TANTO CÁ, QUANTO LÁ!

      Num certo contexto nem deveria abordar tal tema em função de uma certa rejeição que sinto ao american way of life. Mas nada que possa criar choque entre nós.

     As proximidades da realização das eleições nos Estados Unidos, previstas para o próximo dia 3 de Novembro, é assunto em todas as partes do mundo. Daí não ser diferente em nosso país, onde até somos acusados pelos hermanos argentinos, de buscarmos sempre imitá-los, nos chamando de macaquitos.

      Essa nação, USA, possui particularidades singulares. E dentre essas, o sistema de votos lá é muito diferente das demais nações do mundo. E muita gente até se confunde com aquele método. Outros acabam por não entendê-lo. Principalmente se comparados ao nosso, do Brasil.

       O voto lá não é no sistema eletrônico. E também não é uma votação direta. Na última eleição presidencial, onde o Presidente Trump se elegeu, as expectativas anteriores e também as pesquisas eleitorais, davam por certo a sua derrota para o outro candidato. Mas todos se surpreenderam com o resultado final.

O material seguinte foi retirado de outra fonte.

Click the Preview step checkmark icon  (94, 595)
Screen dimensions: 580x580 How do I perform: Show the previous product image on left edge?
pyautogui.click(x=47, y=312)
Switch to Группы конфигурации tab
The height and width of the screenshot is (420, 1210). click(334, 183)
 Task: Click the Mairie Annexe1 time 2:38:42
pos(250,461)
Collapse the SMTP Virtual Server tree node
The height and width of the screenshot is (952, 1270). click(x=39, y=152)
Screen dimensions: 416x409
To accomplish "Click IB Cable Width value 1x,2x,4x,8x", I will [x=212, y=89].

        Este ano, 2022, parece acontecer a mesma coisa que antes. Diz-se que seu concorrente está na dianteira. Também se faz outros prognósticos, um deles é com relação ao isolamento do Presidente Bolsonaro e o Brasil, caso Trump perca essas eleições.

        É para se pensar ser tudo isso uma tremenda falta do que fazer e dizer. O Brasil é uma grande nação. E seria tão ou mais portentosa no mundo se o brasileiro soubesse dar valor à sua própria pátria. Mas por enquanto vamos vivendo de um modo o qual podemos classificar como cambaleante, tantas são as mazelas nele.

        Também teremos eleições municipais no mês que vem. Mas as perspectivas, pelo que se observa, não são nada alvissareiras, porque aqueles mesmos de antes, os que já se candidataram ou venceram em outras eleições, e que deixaram muito a desejar no aspecto da honestidade, colocam-se na dianteira em relação aos candidatos novatos.

         Isso implica dizer que não mudará quase coisa alguma. Tanto na eleição quanto no país. Porque as práticas serão as mesmas de antes. Até mesmo a corrupção permanecerá entre nós, Lava Jato à parte.

         Sobre isso pode-se deduzir a falta de conscientização do povão tupiniquim de Pindorama. Que, entra e sai anos, continua sem tomar pé das muitas coisas ruins que permite serem feitas aqui.

         Então, tanto cá quanto lá, nos USA, tudo continuará como dantes no quartel de Abrantes. E vida que segue...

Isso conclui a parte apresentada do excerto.